About this exercise: Copy the listing below line for line, starting at its first line and ending with the line that has "Given: Open the spell check Abc icon" in it. Add nothing.

***** Dataset content *****

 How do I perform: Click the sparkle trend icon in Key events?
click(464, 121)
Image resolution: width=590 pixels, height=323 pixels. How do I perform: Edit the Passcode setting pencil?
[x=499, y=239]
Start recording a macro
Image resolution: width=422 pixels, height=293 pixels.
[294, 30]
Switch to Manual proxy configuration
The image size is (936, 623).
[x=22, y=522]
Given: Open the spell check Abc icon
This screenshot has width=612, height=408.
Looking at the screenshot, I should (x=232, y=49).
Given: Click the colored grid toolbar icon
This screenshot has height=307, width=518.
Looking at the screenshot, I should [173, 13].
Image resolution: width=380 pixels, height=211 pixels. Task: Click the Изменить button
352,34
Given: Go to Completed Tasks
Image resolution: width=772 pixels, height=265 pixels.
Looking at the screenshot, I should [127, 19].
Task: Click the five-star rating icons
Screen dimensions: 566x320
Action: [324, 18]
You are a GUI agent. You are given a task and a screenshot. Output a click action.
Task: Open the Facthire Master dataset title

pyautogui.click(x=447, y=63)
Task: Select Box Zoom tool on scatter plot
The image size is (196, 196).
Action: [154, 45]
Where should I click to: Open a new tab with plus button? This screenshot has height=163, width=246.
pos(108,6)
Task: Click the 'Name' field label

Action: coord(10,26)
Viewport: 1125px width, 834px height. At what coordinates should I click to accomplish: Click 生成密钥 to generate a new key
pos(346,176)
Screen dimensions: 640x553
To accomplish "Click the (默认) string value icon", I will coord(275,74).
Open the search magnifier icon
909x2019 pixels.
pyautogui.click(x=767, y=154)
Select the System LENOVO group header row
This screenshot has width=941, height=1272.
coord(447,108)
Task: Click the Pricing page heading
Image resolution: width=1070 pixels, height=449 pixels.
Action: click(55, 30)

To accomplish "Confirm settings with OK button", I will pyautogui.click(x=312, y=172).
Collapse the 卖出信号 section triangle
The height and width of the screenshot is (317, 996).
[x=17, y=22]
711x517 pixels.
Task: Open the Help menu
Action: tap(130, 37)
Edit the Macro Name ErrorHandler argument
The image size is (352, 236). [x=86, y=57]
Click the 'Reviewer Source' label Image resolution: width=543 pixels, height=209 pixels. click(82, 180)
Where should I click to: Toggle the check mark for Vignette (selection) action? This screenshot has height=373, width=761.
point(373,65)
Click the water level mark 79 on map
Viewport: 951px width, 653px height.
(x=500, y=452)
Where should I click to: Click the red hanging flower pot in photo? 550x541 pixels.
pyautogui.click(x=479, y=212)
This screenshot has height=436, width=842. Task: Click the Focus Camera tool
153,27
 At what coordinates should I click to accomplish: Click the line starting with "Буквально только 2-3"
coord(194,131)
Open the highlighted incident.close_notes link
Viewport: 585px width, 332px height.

*****

Output below:
 How do I perform: Click the sparkle trend icon in Key events?
click(464, 121)
Image resolution: width=590 pixels, height=323 pixels. How do I perform: Edit the Passcode setting pencil?
[x=499, y=239]
Start recording a macro
Image resolution: width=422 pixels, height=293 pixels.
[294, 30]
Switch to Manual proxy configuration
The image size is (936, 623).
[x=22, y=522]
Given: Open the spell check Abc icon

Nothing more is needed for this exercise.